** Opening Data in this exercise block **

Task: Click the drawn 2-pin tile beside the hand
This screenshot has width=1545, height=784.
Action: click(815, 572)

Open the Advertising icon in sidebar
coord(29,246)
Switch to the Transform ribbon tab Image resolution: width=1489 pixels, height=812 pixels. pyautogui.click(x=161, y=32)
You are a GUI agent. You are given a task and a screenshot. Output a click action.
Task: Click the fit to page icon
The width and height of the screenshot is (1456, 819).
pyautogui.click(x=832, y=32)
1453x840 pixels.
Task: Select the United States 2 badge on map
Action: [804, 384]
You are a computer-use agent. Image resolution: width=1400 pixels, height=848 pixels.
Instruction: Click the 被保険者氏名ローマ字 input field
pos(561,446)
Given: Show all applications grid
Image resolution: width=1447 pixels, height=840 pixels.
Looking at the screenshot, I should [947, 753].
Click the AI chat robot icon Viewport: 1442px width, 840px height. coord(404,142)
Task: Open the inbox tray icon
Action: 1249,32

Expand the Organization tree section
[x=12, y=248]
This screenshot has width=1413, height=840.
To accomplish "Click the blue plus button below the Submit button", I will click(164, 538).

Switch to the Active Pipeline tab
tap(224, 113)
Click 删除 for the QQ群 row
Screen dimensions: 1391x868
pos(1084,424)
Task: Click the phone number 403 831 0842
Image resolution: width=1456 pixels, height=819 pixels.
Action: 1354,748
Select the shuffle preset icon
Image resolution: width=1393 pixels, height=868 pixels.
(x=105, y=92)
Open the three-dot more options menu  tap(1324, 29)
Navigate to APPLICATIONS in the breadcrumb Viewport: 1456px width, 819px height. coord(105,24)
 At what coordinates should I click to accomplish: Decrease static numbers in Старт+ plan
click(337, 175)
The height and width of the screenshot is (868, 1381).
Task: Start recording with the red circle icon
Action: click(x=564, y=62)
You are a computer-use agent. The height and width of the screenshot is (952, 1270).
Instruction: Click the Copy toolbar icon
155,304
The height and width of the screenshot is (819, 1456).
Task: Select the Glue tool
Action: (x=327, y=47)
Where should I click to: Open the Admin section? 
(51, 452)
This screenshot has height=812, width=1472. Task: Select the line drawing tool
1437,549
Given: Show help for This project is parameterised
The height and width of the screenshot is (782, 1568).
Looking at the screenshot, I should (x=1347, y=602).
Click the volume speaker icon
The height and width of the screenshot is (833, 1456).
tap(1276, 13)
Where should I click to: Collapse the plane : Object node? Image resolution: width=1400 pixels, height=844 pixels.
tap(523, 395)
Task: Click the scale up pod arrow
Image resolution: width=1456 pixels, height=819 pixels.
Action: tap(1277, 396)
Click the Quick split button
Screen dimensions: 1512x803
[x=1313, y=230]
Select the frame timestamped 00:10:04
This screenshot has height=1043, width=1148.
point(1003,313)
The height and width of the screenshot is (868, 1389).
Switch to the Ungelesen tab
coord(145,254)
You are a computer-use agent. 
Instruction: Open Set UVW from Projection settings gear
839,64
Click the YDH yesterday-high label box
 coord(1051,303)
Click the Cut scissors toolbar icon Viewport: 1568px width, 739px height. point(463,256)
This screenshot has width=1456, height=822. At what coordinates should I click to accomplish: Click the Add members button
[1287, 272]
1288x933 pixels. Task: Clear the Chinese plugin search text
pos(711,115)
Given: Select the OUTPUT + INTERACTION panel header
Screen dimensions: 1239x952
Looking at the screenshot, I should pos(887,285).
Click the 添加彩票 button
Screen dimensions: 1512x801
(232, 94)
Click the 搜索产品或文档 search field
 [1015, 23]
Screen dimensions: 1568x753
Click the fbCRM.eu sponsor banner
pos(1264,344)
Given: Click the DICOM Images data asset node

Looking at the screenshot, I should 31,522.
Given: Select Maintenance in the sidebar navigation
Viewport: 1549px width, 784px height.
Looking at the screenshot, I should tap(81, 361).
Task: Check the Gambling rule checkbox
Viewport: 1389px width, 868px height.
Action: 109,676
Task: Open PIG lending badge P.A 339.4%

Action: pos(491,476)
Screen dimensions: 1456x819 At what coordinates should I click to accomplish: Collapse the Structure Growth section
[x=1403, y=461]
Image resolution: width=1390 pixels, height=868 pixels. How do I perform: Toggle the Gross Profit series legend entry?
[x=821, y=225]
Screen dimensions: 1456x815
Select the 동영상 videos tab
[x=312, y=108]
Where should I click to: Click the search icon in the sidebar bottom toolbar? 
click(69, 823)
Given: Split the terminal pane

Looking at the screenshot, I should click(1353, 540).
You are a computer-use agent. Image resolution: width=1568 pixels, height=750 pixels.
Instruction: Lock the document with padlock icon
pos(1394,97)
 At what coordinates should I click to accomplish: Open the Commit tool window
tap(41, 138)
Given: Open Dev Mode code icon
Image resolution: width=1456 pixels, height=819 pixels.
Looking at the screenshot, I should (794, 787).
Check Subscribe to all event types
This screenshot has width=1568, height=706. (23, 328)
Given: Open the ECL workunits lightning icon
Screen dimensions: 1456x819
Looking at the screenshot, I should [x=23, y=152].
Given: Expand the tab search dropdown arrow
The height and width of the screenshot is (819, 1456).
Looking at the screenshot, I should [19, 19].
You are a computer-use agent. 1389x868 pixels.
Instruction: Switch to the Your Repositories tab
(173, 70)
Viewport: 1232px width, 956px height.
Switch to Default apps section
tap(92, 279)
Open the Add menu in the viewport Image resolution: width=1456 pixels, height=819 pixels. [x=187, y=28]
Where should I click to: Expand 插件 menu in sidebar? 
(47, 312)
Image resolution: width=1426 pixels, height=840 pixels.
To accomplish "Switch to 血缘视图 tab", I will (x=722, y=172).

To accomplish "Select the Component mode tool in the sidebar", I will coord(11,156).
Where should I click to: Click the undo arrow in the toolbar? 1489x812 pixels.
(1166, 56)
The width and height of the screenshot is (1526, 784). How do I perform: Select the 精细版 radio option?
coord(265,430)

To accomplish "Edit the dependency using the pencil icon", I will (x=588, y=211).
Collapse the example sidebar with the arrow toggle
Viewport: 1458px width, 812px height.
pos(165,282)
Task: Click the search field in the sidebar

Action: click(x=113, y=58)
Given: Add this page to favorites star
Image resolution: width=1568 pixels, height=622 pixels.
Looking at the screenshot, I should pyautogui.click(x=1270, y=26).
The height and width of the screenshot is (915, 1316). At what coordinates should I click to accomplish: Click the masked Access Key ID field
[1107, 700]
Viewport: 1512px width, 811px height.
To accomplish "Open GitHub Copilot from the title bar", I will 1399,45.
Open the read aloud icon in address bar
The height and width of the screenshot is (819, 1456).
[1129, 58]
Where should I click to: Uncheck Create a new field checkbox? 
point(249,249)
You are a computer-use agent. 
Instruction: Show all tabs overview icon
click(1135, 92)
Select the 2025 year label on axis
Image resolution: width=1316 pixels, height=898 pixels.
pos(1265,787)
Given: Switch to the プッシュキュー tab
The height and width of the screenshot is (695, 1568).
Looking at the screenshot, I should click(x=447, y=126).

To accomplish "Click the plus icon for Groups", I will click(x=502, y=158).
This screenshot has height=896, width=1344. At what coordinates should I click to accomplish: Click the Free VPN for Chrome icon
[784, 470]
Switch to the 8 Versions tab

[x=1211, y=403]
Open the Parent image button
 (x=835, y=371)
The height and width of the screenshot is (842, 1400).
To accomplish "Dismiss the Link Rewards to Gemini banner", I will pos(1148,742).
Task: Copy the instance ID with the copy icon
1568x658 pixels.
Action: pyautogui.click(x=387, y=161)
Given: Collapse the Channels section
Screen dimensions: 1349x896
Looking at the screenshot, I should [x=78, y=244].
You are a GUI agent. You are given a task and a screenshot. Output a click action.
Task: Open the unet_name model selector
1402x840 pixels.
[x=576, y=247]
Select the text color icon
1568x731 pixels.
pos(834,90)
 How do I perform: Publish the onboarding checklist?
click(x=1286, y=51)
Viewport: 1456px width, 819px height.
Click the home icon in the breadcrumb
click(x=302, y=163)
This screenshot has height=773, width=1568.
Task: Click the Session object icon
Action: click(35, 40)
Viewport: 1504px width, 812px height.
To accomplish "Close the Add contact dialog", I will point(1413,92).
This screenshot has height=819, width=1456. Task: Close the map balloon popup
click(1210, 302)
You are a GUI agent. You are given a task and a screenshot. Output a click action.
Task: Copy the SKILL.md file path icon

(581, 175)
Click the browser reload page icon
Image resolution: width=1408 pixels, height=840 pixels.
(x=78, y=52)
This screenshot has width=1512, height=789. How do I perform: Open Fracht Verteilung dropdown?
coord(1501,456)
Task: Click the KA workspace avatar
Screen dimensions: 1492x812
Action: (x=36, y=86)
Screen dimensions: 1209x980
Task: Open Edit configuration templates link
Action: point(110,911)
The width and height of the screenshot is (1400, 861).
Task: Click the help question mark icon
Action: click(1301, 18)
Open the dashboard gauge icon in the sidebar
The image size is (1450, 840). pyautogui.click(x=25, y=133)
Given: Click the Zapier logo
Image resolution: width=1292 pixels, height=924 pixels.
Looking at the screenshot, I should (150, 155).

** Closing Data in this exercise block **

What is expected:
"Given: Show help" marks the last line to print; print everything from the first line of the data through that line, unchanged, and nothing more.

The completed task:
Task: Click the drawn 2-pin tile beside the hand
This screenshot has width=1545, height=784.
Action: click(815, 572)

Open the Advertising icon in sidebar
coord(29,246)
Switch to the Transform ribbon tab Image resolution: width=1489 pixels, height=812 pixels. pyautogui.click(x=161, y=32)
You are a GUI agent. You are given a task and a screenshot. Output a click action.
Task: Click the fit to page icon
The width and height of the screenshot is (1456, 819).
pyautogui.click(x=832, y=32)
1453x840 pixels.
Task: Select the United States 2 badge on map
Action: [804, 384]
You are a computer-use agent. Image resolution: width=1400 pixels, height=848 pixels.
Instruction: Click the 被保険者氏名ローマ字 input field
pos(561,446)
Given: Show all applications grid
Image resolution: width=1447 pixels, height=840 pixels.
Looking at the screenshot, I should [947, 753].
Click the AI chat robot icon Viewport: 1442px width, 840px height. coord(404,142)
Task: Open the inbox tray icon
Action: 1249,32

Expand the Organization tree section
[x=12, y=248]
This screenshot has width=1413, height=840.
To accomplish "Click the blue plus button below the Submit button", I will click(164, 538).

Switch to the Active Pipeline tab
tap(224, 113)
Click 删除 for the QQ群 row
Screen dimensions: 1391x868
pos(1084,424)
Task: Click the phone number 403 831 0842
Image resolution: width=1456 pixels, height=819 pixels.
Action: 1354,748
Select the shuffle preset icon
Image resolution: width=1393 pixels, height=868 pixels.
(x=105, y=92)
Open the three-dot more options menu  tap(1324, 29)
Navigate to APPLICATIONS in the breadcrumb Viewport: 1456px width, 819px height. coord(105,24)
 At what coordinates should I click to accomplish: Decrease static numbers in Старт+ plan
click(337, 175)
The height and width of the screenshot is (868, 1381).
Task: Start recording with the red circle icon
Action: click(x=564, y=62)
You are a computer-use agent. The height and width of the screenshot is (952, 1270).
Instruction: Click the Copy toolbar icon
155,304
The height and width of the screenshot is (819, 1456).
Task: Select the Glue tool
Action: (x=327, y=47)
Where should I click to: Open the Admin section? 
(51, 452)
This screenshot has height=812, width=1472. Task: Select the line drawing tool
1437,549
Given: Show help for This project is parameterised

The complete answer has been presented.